Stored records:
━━━━━━━━━━━━━━━━━━━━

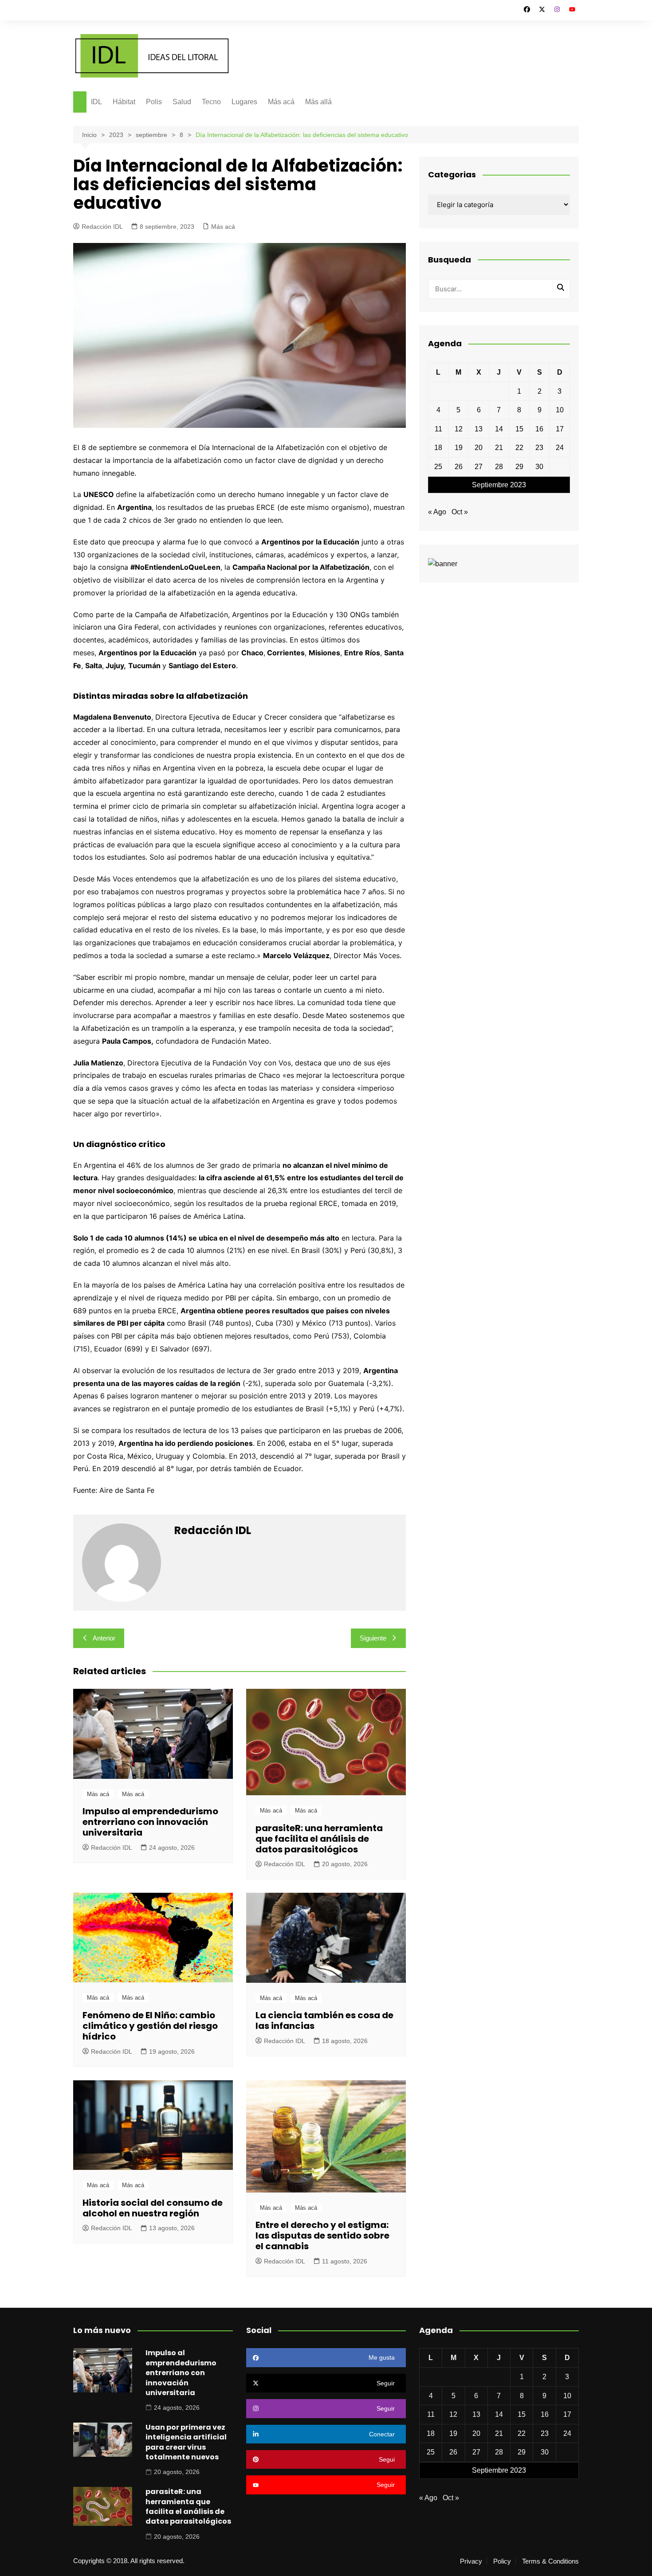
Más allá (318, 102)
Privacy (471, 2561)
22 (519, 447)
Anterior (104, 1638)
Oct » (460, 512)
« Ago (437, 512)
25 (438, 466)
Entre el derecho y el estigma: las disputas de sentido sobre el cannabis (322, 2235)
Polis (154, 102)
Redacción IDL (102, 226)
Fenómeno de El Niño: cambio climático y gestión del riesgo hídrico (150, 2026)
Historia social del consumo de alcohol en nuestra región (152, 2208)
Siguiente (373, 1638)
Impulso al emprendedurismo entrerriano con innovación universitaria (150, 1822)
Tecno (211, 102)
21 (499, 447)
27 (479, 466)
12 (459, 429)
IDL (96, 102)
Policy (502, 2561)
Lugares (244, 102)
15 (519, 429)
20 (479, 447)
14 (499, 429)
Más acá (281, 102)
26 (459, 466)
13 (479, 429)
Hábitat (124, 102)
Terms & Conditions (550, 2561)
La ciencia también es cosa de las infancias (324, 2020)
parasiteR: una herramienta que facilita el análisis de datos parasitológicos (319, 1839)
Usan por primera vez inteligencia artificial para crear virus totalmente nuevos (186, 2442)
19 (459, 447)
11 (438, 429)
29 (519, 466)
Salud (182, 102)
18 (438, 447)
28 (499, 466)
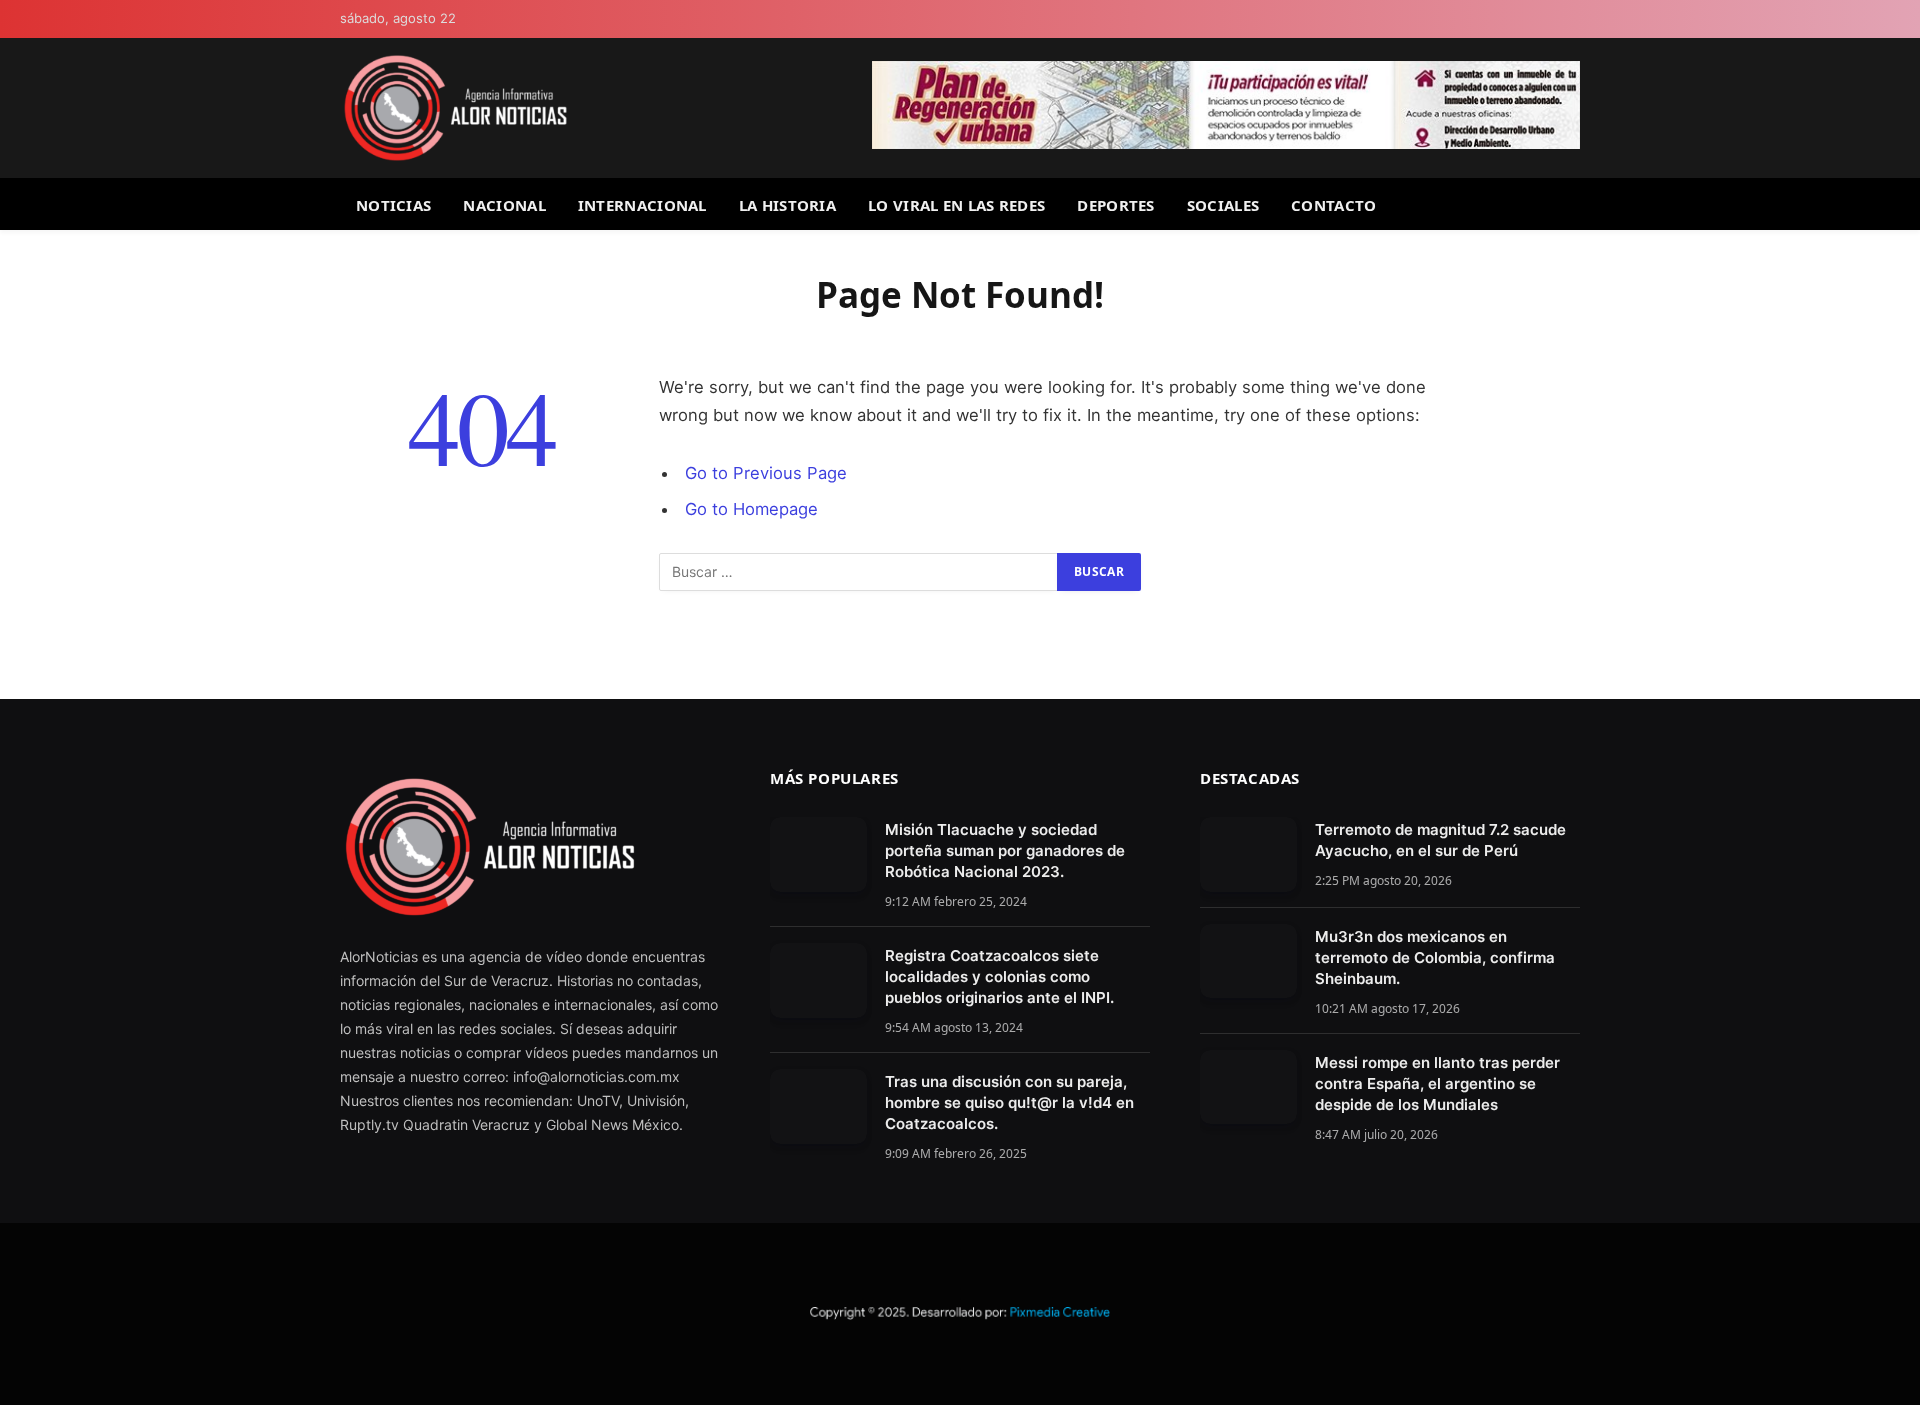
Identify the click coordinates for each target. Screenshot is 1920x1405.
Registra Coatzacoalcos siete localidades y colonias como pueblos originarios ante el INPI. (999, 976)
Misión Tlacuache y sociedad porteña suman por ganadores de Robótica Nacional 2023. (1005, 850)
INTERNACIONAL (642, 205)
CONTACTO (1333, 205)
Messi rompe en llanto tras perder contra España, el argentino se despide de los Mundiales (1437, 1083)
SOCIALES (1223, 205)
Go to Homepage (751, 509)
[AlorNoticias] (455, 108)
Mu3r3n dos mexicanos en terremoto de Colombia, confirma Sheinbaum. (1435, 957)
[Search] (1572, 204)
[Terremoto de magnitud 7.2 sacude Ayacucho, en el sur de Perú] (1248, 854)
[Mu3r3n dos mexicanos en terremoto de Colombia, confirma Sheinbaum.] (1248, 961)
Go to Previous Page (766, 473)
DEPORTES (1115, 205)
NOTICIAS (393, 205)
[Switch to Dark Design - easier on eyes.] (1571, 19)
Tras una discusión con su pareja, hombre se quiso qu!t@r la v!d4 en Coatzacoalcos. (1009, 1102)
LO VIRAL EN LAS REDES (956, 205)
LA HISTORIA (787, 205)
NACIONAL (504, 205)
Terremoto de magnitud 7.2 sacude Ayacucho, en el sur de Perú (1440, 840)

━━━━━━━━━━━━━━━━━━━━

◆ **What is being asked**: Given the entries above, transcribe exactly the lines from the one holding "Lugares (244, 102)" through the one holding "[Search] (1572, 204)"; pictures do not belong in the transcription.

◆ **Expected answer**:
Lugares (244, 102)
15 (519, 429)
20 (479, 447)
14 (499, 429)
Más acá (281, 102)
26 (459, 466)
13 (479, 429)
Hábitat (124, 102)
Terms & Conditions (550, 2561)
La ciencia también es cosa de las infancias (324, 2020)
parasiteR: una herramienta que facilita el análisis de datos parasitológicos (319, 1839)
Usan por primera vez inteligencia artificial para crear virus totalmente nuevos (186, 2442)
19 (459, 447)
11 (438, 429)
29 (519, 466)
Salud (182, 102)
18 (438, 447)
28 (499, 466)
Identify the click coordinates for each target. Screenshot is 1920x1405.
Registra Coatzacoalcos siete localidades y colonias como pueblos originarios ante el INPI. (999, 976)
Misión Tlacuache y sociedad porteña suman por ganadores de Robótica Nacional 2023. (1005, 850)
INTERNACIONAL (642, 205)
CONTACTO (1333, 205)
Messi rompe en llanto tras perder contra España, el argentino se despide de los Mundiales (1437, 1083)
SOCIALES (1223, 205)
Go to Homepage (751, 509)
[AlorNoticias] (455, 108)
Mu3r3n dos mexicanos en terremoto de Colombia, confirma Sheinbaum. (1435, 957)
[Search] (1572, 204)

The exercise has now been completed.